Excerpt:
* * * * *

Skip to content

Validation Reports

Automated test results from IONIS model evaluations.

Current Status: V20 Golden Master (2026-02-11)

V20 Production Locked — All Criteria Met

IONIS V20 Golden Master validates the physics constraints in a clean, config-driven codebase.

Metric Target V20 Final Status
Pearson > +0.48 +0.4879 PASS
Kp sidecar > +3.0σ +3.487σ PASS
SFI sidecar > +0.4σ +0.482σ PASS
RMSE 0.862σ Matched

Training: 100 epochs in 4h 16m on Mac Studio M3 Ultra (MPS backend). Checkpoint: versions/v20/ionis_v20.pth

Mode-Aware Validation

IONIS predicts signal-to-noise ratio (SNR) — a physical quantity. The operational question "Can I work this path right now, on my mode?" is answered by applying mode-specific thresholds to that prediction:

Mode Family Threshold Recall Interpretation
WSPR -28 dB ~97% Model sees nearly all beacon paths
FT8/FT4 -20 dB 93.29% Digital modes decode deep in the noise
CW -10 dB 93.77% Most CW-viable paths detected
RTTY -5 dB 99.37% Contest anchoring taught RTTY ceiling
SSB +5 dB 98.40% Contest anchoring taught voice ceiling

Curriculum learning: WSPR taught the floor (-28 dB), contest logs taught the ceiling (+10 dB). The model now knows the full dynamic range.

VOACAP Comparison Context

VOACAP (ITS/NTIA) was designed for SSB voice circuits using 1960s-era ionosonde coefficients. It has no concept of digital mode decode thresholds.

  • SSB is the only direct comparison — both models target voice-viable paths
  • For digital modes (FT8, FT4, WSPR) and CW/RTTY, IONIS provides predictions where no comparable reference model exists
  • When FT8 operators use VOACAP and find "closed" paths that are wide open at -20 dB, that's not a VOACAP failure — it was never designed for that world

PSK Reporter Acid Test (2026-02-10)

84.14% Recall on Independent Data — Model Generalizes

Validated against 100K spots from 16.5M PSK Reporter observations. Real solar conditions (SFI=140, Kp=1.6). Data the model has never seen.

Test Recall Notes
IONIS vs VOACAP (training domain) 96.38% Contest paths
PSK Reporter (independent) 84.14% Acid test

By Mode:

Mode Recall Spots
FT8 83.61% 91,682
WSPR 100% 4,729
FT4 82.30% 2,729
CW 59.33% 804

By Band:

Band Recall Notes
15m-10m 94-96% F2 mastery
20m-17m 81-89% Solid
160m-80m 45-69% NVIS gap

Key insight: -3 pp drop with real SFI (140 vs 150 default) proves model responds to solar conditions — physics, not memorization.

IONIS vs VOACAP (2026-02-11)

IONIS 96.38% vs VOACAP 75.82% — 1M Contest QSOs

Comparison on 1,000,000 real contest QSO paths. IONIS showed +20.56 percentage point improvement over VOACAP.

Model Overall Recall vs VOACAP
IONIS 96.38% +20.56 pp
VOACAP 75.82%

See IONIS vs VOACAP for full results by mode, band, and methodology.

* * * * *

Data excerpt:

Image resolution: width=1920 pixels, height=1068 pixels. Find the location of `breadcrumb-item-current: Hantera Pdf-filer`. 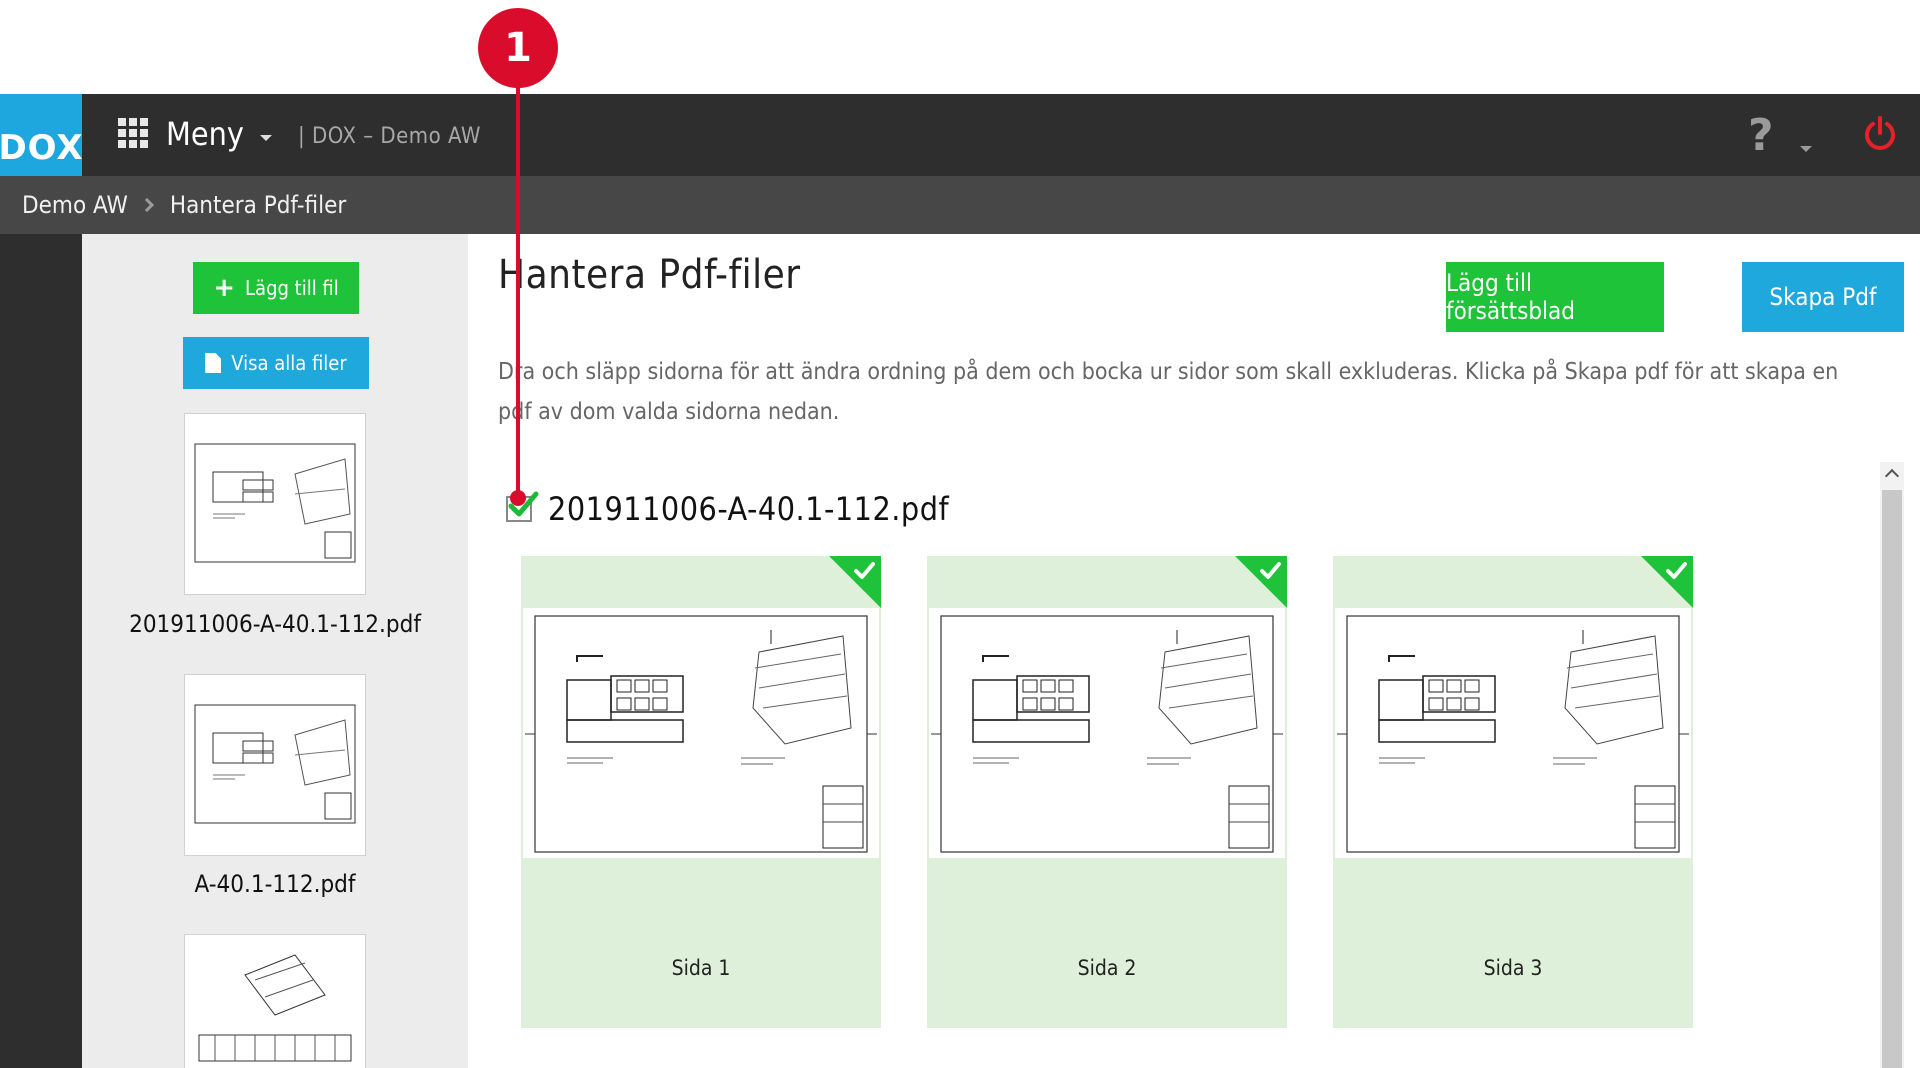

breadcrumb-item-current: Hantera Pdf-filer is located at coordinates (258, 205).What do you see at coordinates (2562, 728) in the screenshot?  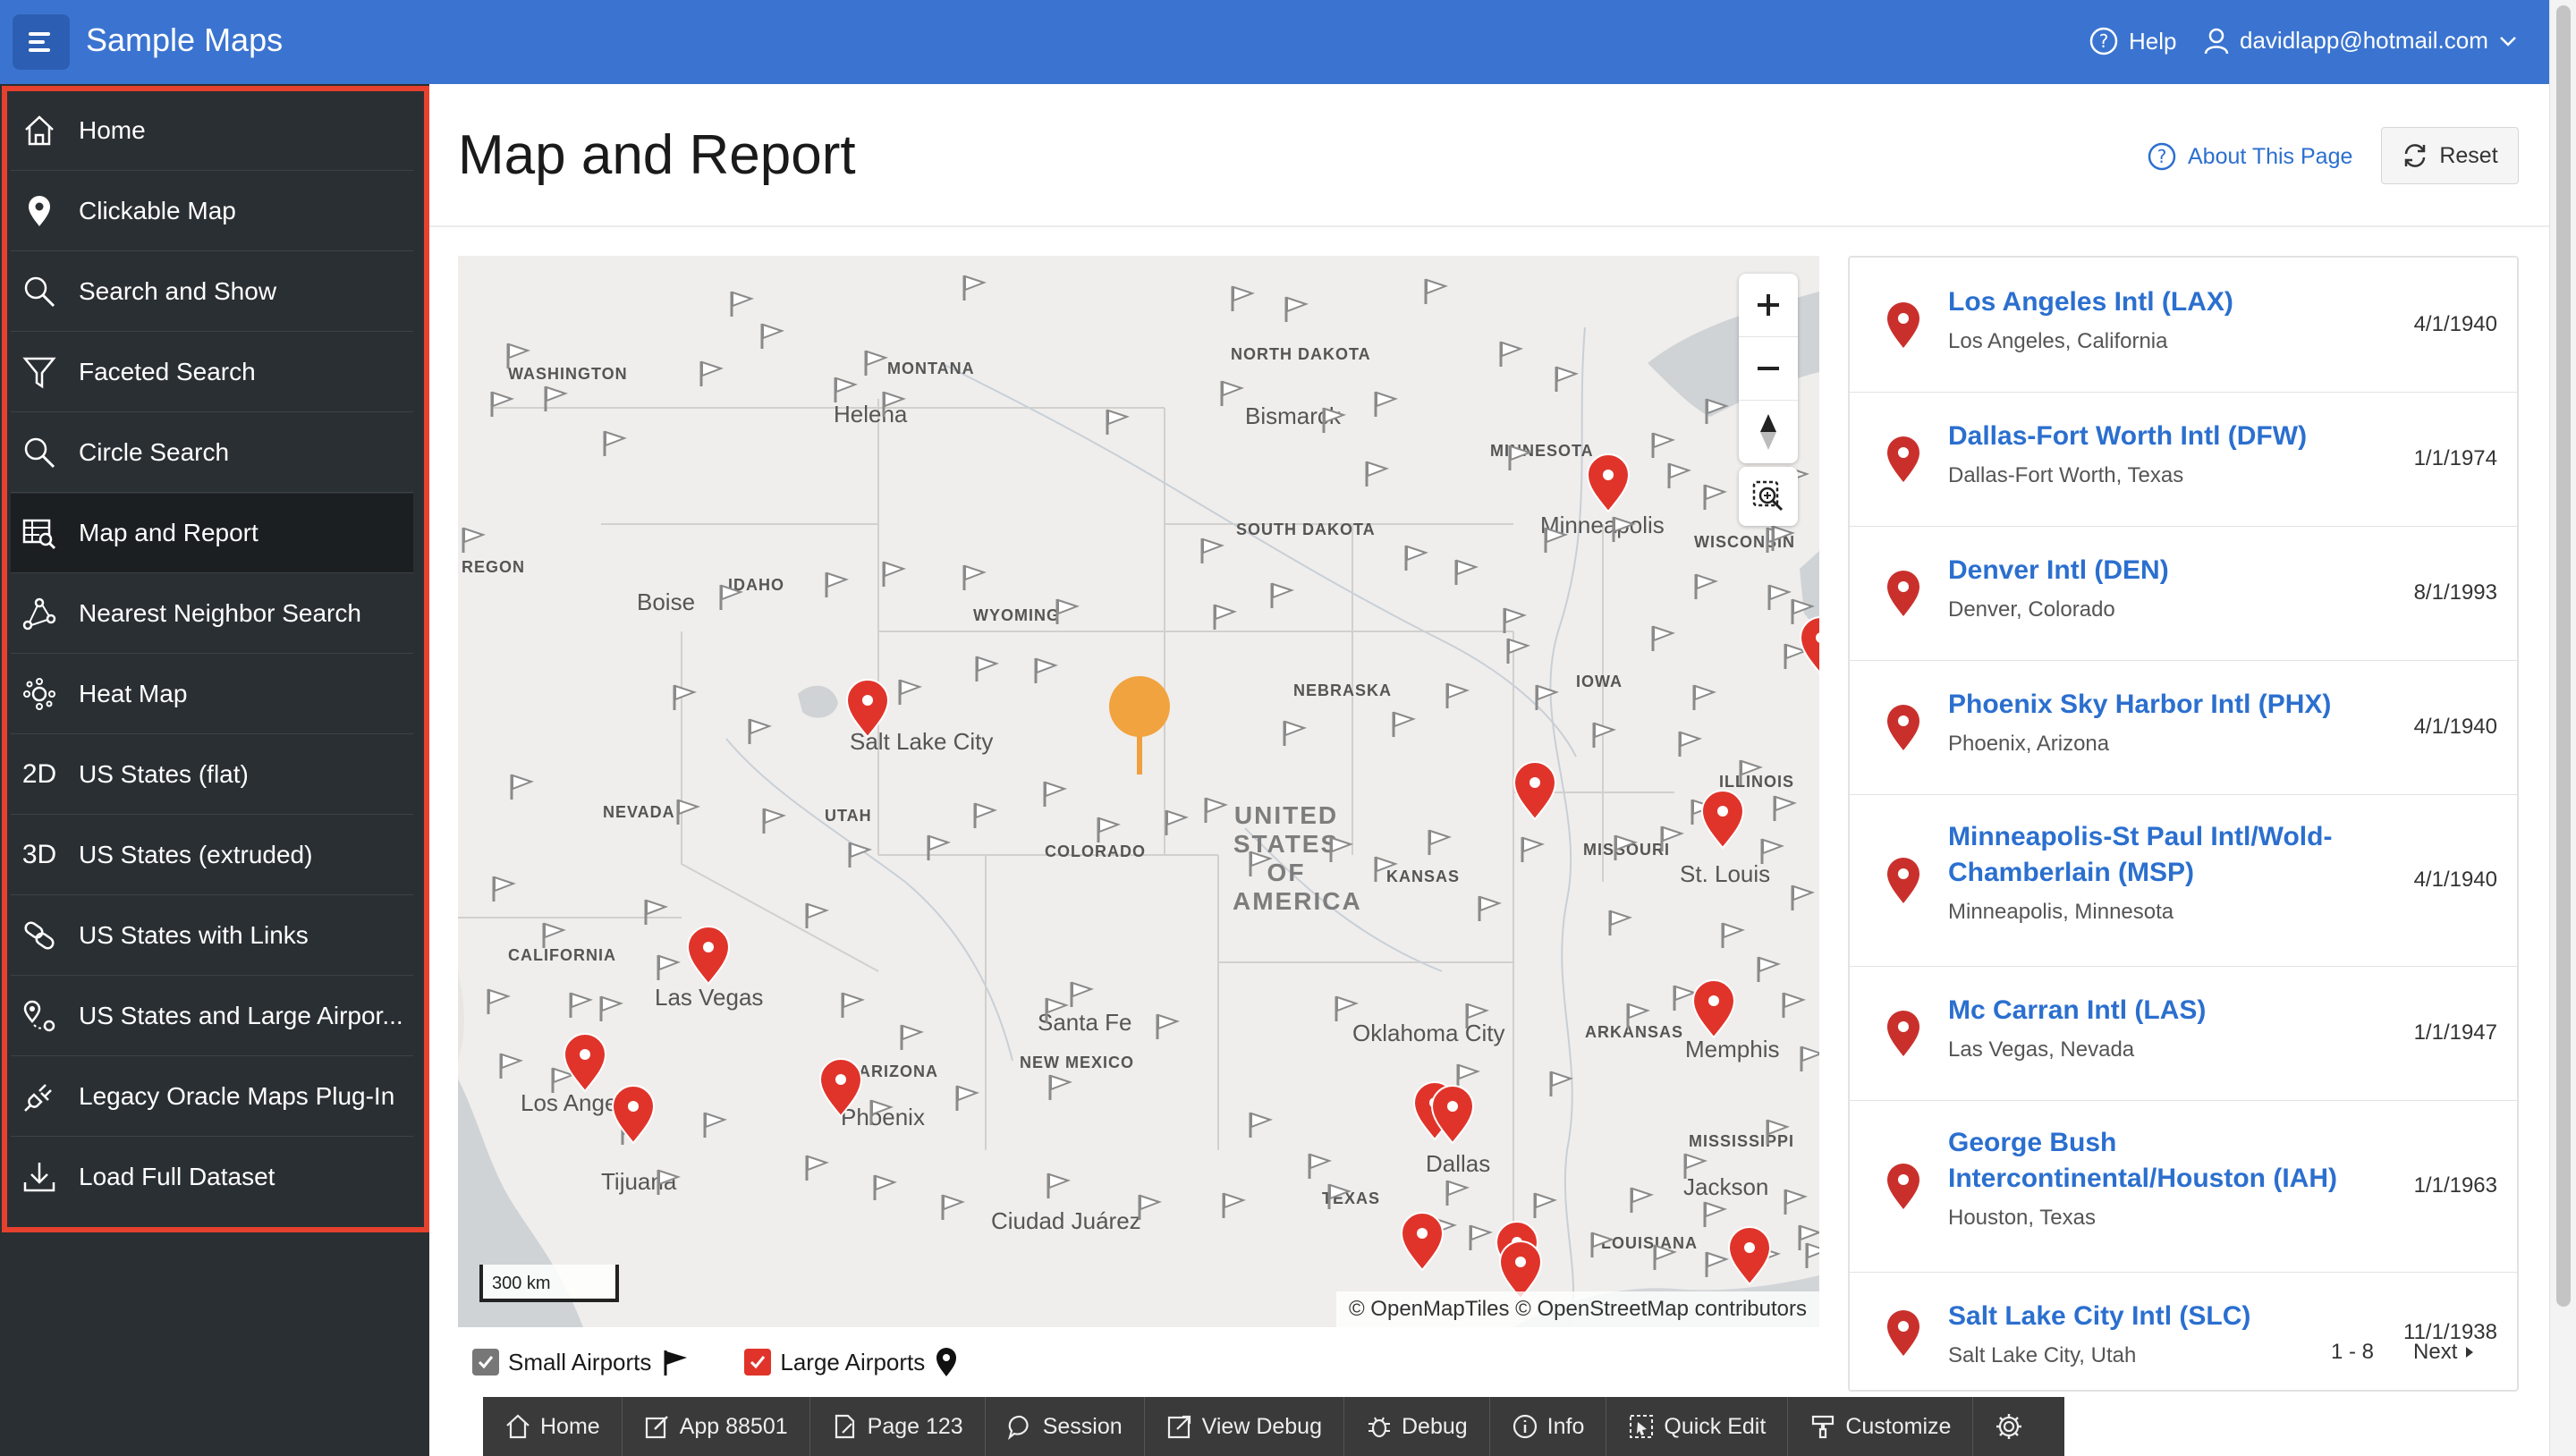 I see `page-scrollbar` at bounding box center [2562, 728].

* * * * *

Carry on the IONIS validation report page from its last line. The listing comes from a separate source.

Expected answer:
Prediction Quality (2026-02-09)

IONIS Pearson r=+0.3675 vs VOACAP r=+0.0218

100K high-confidence signatures (spot_count > 50), per-band Pearson correlation. IONIS showed higher correlation on 9 of 10 bands. VOACAP anti-correlated on low bands (160/80/60/40/30m).

Note: V20 Golden Master achieves Pearson +0.4879 — a substantial improvement from the original +0.3675 measurement.

See Prediction Quality for full band-by-band results.

24 Profiles Tested — Full Discrimination Curve Mapped

Validated V20 model predictions across 24 station profiles from WSPR baseline (0 dB) to EME (+70.8 dB) against 3 ground truth sources.

Discrimination Curve (RBN, 56.7M paths):

Profile Advantage Recall Tier
wspr +0.0 dB 15.61% baseline
qrp_portable +11.0 dB 91.86% GOLDILOCKS
home_station +31.0 dB 100.00% saturated
contest_cw +53.0 dB 100.00% saturated

Key insight: The model predicts ionospheric propagation correctly. Station profiles provide the "gearbox" for operational predictions. The ~92% QRP recall confirms the model discriminates between easy and hard paths — exactly what operators need.

See Link Budget Battery for full 24-profile results, per-band analysis, and solar breakdowns.

Curriculum Learning

Training success comes from teaching sequence:

  1. WSPR (floor): 10.8B observations at -28 dB — "what barely possible looks like"
  2. RBN DXpedition (rare): 91K from 152 DXCC — "unusual paths exist"
  3. Contest (ceiling): 6.34M proven QSOs at +10 dB — "strong signals exist"

The model learned the full dynamic range. WSPR alone only taught "marginal."

Test Suite

35/35 Tests Pass

The oracle test suite validates physics constraints, canonical paths, input validation, robustness, and regression baselines.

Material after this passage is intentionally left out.